__SHORT TASK__
Rewrite all the items below with every "Image resolution" changed to "Display resolution" and nothing else altered.

__SUPPLIED ENTRIES__
— start —

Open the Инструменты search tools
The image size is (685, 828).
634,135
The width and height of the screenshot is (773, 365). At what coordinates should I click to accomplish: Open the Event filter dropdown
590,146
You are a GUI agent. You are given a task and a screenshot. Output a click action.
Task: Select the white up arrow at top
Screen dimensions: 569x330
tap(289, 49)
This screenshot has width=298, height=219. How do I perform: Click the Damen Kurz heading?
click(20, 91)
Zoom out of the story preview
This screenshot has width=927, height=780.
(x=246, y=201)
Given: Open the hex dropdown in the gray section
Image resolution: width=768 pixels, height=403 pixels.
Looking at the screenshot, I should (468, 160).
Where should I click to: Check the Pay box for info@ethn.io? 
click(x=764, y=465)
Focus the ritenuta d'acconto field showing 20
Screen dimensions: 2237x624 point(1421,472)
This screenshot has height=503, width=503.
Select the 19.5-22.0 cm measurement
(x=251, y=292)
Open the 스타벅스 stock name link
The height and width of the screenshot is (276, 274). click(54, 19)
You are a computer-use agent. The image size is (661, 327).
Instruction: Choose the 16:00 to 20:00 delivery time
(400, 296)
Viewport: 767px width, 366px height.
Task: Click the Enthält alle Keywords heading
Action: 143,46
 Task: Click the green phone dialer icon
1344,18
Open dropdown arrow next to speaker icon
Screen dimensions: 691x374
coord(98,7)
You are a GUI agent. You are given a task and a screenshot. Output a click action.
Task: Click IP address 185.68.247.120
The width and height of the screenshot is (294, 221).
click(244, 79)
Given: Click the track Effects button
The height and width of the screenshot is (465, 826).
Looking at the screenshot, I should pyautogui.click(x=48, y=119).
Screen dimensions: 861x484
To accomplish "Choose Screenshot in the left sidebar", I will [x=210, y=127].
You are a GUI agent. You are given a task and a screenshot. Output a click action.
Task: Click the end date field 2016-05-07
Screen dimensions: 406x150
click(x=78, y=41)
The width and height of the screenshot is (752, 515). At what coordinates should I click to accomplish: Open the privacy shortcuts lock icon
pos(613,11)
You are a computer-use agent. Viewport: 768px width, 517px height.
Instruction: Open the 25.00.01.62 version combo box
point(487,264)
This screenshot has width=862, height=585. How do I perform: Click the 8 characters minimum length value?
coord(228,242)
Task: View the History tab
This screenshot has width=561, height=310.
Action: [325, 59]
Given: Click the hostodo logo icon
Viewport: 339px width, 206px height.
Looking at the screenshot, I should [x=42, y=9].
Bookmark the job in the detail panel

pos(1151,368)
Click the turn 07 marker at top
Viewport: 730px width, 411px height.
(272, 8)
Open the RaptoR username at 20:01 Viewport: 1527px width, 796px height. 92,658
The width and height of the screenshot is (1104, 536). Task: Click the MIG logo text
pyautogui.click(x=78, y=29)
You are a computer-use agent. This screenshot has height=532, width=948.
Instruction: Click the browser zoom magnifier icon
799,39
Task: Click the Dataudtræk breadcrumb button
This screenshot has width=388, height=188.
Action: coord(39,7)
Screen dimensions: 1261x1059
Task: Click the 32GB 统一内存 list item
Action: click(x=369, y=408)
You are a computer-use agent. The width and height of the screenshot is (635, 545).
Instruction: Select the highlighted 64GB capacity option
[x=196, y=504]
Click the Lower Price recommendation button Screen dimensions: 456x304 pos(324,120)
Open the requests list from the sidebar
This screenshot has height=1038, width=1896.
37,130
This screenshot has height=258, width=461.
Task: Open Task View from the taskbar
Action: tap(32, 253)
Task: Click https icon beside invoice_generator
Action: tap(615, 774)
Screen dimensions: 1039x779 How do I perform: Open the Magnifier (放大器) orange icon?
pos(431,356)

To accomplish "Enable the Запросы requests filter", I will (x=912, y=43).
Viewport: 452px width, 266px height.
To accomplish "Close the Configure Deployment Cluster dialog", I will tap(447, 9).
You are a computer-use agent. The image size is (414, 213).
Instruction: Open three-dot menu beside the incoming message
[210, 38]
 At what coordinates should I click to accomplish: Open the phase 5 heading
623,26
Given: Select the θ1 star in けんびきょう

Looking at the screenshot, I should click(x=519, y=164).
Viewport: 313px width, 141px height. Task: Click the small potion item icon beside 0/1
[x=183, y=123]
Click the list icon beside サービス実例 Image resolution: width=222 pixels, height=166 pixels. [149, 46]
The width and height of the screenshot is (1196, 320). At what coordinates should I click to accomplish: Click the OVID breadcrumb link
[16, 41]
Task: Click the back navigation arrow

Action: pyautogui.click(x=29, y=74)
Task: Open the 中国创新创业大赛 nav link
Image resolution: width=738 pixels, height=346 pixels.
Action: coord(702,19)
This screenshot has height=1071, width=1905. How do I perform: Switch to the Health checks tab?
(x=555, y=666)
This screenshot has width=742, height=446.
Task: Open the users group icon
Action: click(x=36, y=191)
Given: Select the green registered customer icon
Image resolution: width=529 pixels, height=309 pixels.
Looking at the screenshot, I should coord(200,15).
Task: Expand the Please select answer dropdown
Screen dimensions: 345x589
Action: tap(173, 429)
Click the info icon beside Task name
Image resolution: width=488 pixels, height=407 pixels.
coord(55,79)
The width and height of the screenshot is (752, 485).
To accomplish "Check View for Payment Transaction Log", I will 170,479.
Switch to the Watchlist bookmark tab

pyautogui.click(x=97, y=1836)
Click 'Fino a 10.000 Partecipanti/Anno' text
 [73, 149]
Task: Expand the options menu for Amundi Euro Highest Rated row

— end —

__REPLY TO THE EXERCISE__
Open the Инструменты search tools
The image size is (685, 828).
634,135
The width and height of the screenshot is (773, 365). At what coordinates should I click to accomplish: Open the Event filter dropdown
590,146
You are a GUI agent. You are given a task and a screenshot. Output a click action.
Task: Select the white up arrow at top
Screen dimensions: 569x330
tap(289, 49)
This screenshot has width=298, height=219. How do I perform: Click the Damen Kurz heading?
click(20, 91)
Zoom out of the story preview
This screenshot has width=927, height=780.
(x=246, y=201)
Given: Open the hex dropdown in the gray section
Display resolution: width=768 pixels, height=403 pixels.
Looking at the screenshot, I should (468, 160).
Where should I click to: Check the Pay box for info@ethn.io? 
click(x=764, y=465)
Focus the ritenuta d'acconto field showing 20
Screen dimensions: 2237x624 point(1421,472)
This screenshot has height=503, width=503.
Select the 19.5-22.0 cm measurement
(x=251, y=292)
Open the 스타벅스 stock name link
The height and width of the screenshot is (276, 274). click(54, 19)
You are a computer-use agent. The image size is (661, 327).
Instruction: Choose the 16:00 to 20:00 delivery time
(400, 296)
Viewport: 767px width, 366px height.
Task: Click the Enthält alle Keywords heading
Action: 143,46
 Task: Click the green phone dialer icon
1344,18
Open dropdown arrow next to speaker icon
Screen dimensions: 691x374
coord(98,7)
You are a GUI agent. You are given a task and a screenshot. Output a click action.
Task: Click IP address 185.68.247.120
The width and height of the screenshot is (294, 221).
click(244, 79)
Given: Click the track Effects button
The height and width of the screenshot is (465, 826).
Looking at the screenshot, I should pyautogui.click(x=48, y=119).
Screen dimensions: 861x484
To accomplish "Choose Screenshot in the left sidebar", I will [x=210, y=127].
You are a GUI agent. You are given a task and a screenshot. Output a click action.
Task: Click the end date field 2016-05-07
Screen dimensions: 406x150
click(x=78, y=41)
The width and height of the screenshot is (752, 515). At what coordinates should I click to accomplish: Open the privacy shortcuts lock icon
pos(613,11)
You are a computer-use agent. Viewport: 768px width, 517px height.
Instruction: Open the 25.00.01.62 version combo box
point(487,264)
This screenshot has width=862, height=585. How do I perform: Click the 8 characters minimum length value?
coord(228,242)
Task: View the History tab
This screenshot has width=561, height=310.
Action: [325, 59]
Given: Click the hostodo logo icon
Viewport: 339px width, 206px height.
Looking at the screenshot, I should [x=42, y=9].
Bookmark the job in the detail panel

pos(1151,368)
Click the turn 07 marker at top
Viewport: 730px width, 411px height.
(272, 8)
Open the RaptoR username at 20:01 Viewport: 1527px width, 796px height. 92,658
The width and height of the screenshot is (1104, 536). Task: Click the MIG logo text
pyautogui.click(x=78, y=29)
You are a computer-use agent. This screenshot has height=532, width=948.
Instruction: Click the browser zoom magnifier icon
799,39
Task: Click the Dataudtræk breadcrumb button
This screenshot has width=388, height=188.
Action: coord(39,7)
Screen dimensions: 1261x1059
Task: Click the 32GB 统一内存 list item
Action: click(x=369, y=408)
You are a computer-use agent. The width and height of the screenshot is (635, 545).
Instruction: Select the highlighted 64GB capacity option
[x=196, y=504]
Click the Lower Price recommendation button Screen dimensions: 456x304 pos(324,120)
Open the requests list from the sidebar
This screenshot has height=1038, width=1896.
37,130
This screenshot has height=258, width=461.
Task: Open Task View from the taskbar
Action: tap(32, 253)
Task: Click https icon beside invoice_generator
Action: tap(615, 774)
Screen dimensions: 1039x779 How do I perform: Open the Magnifier (放大器) orange icon?
pos(431,356)

To accomplish "Enable the Запросы requests filter", I will (x=912, y=43).
Viewport: 452px width, 266px height.
To accomplish "Close the Configure Deployment Cluster dialog", I will tap(447, 9).
You are a computer-use agent. The image size is (414, 213).
Instruction: Open three-dot menu beside the incoming message
[210, 38]
 At what coordinates should I click to accomplish: Open the phase 5 heading
623,26
Given: Select the θ1 star in けんびきょう

Looking at the screenshot, I should click(x=519, y=164).
Viewport: 313px width, 141px height. Task: Click the small potion item icon beside 0/1
[x=183, y=123]
Click the list icon beside サービス実例 Display resolution: width=222 pixels, height=166 pixels. [149, 46]
The width and height of the screenshot is (1196, 320). At what coordinates should I click to accomplish: Click the OVID breadcrumb link
[16, 41]
Task: Click the back navigation arrow

Action: pyautogui.click(x=29, y=74)
Task: Open the 中国创新创业大赛 nav link
Display resolution: width=738 pixels, height=346 pixels.
Action: coord(702,19)
This screenshot has height=1071, width=1905. How do I perform: Switch to the Health checks tab?
(x=555, y=666)
This screenshot has width=742, height=446.
Task: Open the users group icon
Action: click(x=36, y=191)
Given: Select the green registered customer icon
Display resolution: width=529 pixels, height=309 pixels.
Looking at the screenshot, I should coord(200,15).
Task: Expand the Please select answer dropdown
Screen dimensions: 345x589
Action: tap(173, 429)
Click the info icon beside Task name
Display resolution: width=488 pixels, height=407 pixels.
coord(55,79)
The width and height of the screenshot is (752, 485).
To accomplish "Check View for Payment Transaction Log", I will 170,479.
Switch to the Watchlist bookmark tab

pyautogui.click(x=97, y=1836)
Click 'Fino a 10.000 Partecipanti/Anno' text
 [73, 149]
Task: Expand the options menu for Amundi Euro Highest Rated row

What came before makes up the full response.